## Problem statement
Set the data down once more, in full and exactly.

[[ Provided records open ]]

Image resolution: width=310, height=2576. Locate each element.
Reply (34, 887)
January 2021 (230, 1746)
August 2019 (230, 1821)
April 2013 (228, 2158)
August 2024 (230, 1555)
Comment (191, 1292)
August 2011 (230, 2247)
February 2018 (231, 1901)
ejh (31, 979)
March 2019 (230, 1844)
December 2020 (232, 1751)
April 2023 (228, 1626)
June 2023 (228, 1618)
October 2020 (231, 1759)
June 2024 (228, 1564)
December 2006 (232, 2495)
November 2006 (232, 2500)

[[ Provided records closed ]]

## Result
Image resolution: width=310, height=2576. Locate each element.
Reply (34, 887)
January 2021 (230, 1746)
August 2019 (230, 1821)
April 2013 (228, 2158)
August 2024 (230, 1555)
Comment (191, 1292)
August 2011 (230, 2247)
February 2018 (231, 1901)
ejh (31, 979)
March 2019 (230, 1844)
December 2020 (232, 1751)
April 2023 (228, 1626)
June 2023 (228, 1618)
October 2020 (231, 1759)
June 2024 (228, 1564)
December 2006 (232, 2495)
November 2006 (232, 2500)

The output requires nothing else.